▸ TASK REQUIREMENTS
After locating the line with "Click the 考试院首页 breadcrumb link" in the data that follows, return it and every later line exactly, up to and including the line with "Given: Select the Hold analysis type radio".
DATASET EXTRACT Block Start
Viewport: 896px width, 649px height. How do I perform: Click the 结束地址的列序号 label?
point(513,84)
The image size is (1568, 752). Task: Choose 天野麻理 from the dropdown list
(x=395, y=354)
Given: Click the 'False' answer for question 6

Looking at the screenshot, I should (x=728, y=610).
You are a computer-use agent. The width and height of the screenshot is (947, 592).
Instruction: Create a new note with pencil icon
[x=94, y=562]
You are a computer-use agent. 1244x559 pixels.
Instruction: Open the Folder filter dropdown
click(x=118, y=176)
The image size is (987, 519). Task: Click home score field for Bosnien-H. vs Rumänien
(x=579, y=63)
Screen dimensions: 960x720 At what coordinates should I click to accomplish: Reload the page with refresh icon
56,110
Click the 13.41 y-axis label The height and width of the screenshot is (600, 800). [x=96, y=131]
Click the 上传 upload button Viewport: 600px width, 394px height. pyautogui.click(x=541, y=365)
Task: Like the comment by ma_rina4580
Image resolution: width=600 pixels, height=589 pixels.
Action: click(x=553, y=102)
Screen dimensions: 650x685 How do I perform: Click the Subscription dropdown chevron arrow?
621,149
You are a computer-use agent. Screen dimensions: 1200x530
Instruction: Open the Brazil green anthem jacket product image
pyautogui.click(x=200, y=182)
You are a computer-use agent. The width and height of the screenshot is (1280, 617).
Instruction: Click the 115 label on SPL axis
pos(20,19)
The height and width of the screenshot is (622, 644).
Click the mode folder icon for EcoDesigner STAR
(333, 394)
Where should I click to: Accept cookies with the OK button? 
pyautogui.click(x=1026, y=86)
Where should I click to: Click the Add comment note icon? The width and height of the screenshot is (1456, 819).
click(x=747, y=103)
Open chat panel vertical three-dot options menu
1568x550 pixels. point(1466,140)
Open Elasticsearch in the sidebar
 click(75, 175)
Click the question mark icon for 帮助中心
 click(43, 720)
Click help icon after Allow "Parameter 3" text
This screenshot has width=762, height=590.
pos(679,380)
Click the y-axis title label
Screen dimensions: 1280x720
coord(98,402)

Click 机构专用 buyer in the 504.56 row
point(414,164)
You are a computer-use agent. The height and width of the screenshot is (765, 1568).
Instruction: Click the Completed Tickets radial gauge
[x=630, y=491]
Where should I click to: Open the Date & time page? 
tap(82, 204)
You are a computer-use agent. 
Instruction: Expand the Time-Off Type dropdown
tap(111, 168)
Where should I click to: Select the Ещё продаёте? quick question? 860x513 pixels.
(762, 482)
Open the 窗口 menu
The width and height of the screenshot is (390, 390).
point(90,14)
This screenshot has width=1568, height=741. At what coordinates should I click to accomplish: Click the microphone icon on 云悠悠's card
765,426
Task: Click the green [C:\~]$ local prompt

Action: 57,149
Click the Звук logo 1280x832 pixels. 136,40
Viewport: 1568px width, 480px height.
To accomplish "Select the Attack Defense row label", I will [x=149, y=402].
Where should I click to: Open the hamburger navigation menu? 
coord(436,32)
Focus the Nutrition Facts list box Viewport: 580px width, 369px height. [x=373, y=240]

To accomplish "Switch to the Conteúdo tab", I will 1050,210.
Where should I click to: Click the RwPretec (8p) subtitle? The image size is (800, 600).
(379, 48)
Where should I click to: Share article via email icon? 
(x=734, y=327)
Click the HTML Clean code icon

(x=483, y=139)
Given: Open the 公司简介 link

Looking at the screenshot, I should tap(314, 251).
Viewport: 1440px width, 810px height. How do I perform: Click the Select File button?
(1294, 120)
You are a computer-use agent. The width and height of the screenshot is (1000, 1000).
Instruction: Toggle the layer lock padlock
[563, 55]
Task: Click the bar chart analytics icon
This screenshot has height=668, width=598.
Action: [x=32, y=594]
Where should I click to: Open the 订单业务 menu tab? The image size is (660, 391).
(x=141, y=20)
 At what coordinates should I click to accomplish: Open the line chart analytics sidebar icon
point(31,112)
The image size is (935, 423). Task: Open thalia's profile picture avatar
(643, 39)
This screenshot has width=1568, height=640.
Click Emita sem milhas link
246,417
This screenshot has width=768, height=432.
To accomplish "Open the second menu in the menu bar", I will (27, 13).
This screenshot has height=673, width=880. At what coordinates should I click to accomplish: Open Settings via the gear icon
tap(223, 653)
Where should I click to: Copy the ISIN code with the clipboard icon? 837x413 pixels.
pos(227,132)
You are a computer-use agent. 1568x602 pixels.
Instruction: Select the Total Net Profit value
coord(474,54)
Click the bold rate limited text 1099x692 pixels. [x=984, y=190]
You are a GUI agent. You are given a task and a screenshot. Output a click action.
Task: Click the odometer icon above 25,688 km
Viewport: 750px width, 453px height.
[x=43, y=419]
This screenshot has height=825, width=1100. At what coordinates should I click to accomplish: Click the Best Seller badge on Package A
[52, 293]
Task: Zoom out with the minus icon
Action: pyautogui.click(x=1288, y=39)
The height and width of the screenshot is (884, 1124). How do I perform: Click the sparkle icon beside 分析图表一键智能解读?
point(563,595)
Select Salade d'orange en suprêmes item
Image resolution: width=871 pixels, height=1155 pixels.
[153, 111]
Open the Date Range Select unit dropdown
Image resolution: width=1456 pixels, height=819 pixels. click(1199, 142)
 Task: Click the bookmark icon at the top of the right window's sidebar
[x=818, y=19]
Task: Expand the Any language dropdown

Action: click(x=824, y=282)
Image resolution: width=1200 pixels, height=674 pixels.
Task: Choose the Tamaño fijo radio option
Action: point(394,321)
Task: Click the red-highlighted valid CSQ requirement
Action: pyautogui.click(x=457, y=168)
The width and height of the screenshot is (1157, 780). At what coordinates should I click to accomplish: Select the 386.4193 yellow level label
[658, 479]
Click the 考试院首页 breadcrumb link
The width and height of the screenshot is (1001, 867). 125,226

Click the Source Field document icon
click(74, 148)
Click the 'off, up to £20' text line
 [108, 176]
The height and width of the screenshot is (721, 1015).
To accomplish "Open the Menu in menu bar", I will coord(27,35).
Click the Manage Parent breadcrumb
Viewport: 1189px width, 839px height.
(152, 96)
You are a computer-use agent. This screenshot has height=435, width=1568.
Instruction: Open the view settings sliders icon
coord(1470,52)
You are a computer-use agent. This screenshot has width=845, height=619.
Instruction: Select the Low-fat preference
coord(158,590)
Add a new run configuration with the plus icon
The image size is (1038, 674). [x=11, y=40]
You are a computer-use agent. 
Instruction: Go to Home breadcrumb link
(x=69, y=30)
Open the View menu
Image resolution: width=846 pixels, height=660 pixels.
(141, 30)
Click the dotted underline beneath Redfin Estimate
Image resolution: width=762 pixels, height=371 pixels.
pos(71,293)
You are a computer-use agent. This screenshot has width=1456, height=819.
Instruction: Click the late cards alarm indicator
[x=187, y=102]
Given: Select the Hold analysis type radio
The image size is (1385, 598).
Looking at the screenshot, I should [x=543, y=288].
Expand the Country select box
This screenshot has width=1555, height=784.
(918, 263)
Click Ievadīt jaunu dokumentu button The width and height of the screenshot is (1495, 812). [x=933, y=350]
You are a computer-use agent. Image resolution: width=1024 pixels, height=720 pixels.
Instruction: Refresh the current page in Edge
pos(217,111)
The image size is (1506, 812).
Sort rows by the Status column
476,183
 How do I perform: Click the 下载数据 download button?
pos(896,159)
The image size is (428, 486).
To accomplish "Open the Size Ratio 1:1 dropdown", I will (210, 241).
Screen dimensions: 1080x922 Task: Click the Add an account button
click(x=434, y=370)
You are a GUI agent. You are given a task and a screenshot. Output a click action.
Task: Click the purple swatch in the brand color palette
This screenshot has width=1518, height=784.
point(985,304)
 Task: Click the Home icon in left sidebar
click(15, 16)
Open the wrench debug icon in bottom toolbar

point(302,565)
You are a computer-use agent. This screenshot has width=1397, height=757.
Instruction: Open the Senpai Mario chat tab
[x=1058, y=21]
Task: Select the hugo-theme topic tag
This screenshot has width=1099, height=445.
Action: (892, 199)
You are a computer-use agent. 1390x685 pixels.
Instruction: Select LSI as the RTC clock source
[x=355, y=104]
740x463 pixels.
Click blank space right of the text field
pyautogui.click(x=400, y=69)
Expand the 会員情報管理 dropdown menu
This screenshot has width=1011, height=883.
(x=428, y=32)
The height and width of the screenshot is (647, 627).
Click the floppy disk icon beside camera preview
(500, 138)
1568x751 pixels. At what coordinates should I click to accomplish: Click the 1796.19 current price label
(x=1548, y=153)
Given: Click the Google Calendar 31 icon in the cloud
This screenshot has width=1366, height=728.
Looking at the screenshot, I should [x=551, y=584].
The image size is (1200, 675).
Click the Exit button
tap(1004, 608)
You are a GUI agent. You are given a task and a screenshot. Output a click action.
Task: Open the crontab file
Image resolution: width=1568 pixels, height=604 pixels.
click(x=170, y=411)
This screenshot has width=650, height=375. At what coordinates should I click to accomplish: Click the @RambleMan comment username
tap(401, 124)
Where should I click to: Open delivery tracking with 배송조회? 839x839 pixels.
DATASET EXTRACT Block End
▸ ANSWER BELOW
Click the 考试院首页 breadcrumb link
The width and height of the screenshot is (1001, 867). 125,226

Click the Source Field document icon
click(74, 148)
Click the 'off, up to £20' text line
 [108, 176]
The height and width of the screenshot is (721, 1015).
To accomplish "Open the Menu in menu bar", I will coord(27,35).
Click the Manage Parent breadcrumb
Viewport: 1189px width, 839px height.
(152, 96)
You are a computer-use agent. This screenshot has height=435, width=1568.
Instruction: Open the view settings sliders icon
coord(1470,52)
You are a computer-use agent. This screenshot has width=845, height=619.
Instruction: Select the Low-fat preference
coord(158,590)
Add a new run configuration with the plus icon
The image size is (1038, 674). [x=11, y=40]
You are a computer-use agent. 
Instruction: Go to Home breadcrumb link
(x=69, y=30)
Open the View menu
Image resolution: width=846 pixels, height=660 pixels.
(141, 30)
Click the dotted underline beneath Redfin Estimate
Image resolution: width=762 pixels, height=371 pixels.
pos(71,293)
You are a computer-use agent. This screenshot has width=1456, height=819.
Instruction: Click the late cards alarm indicator
[x=187, y=102]
Given: Select the Hold analysis type radio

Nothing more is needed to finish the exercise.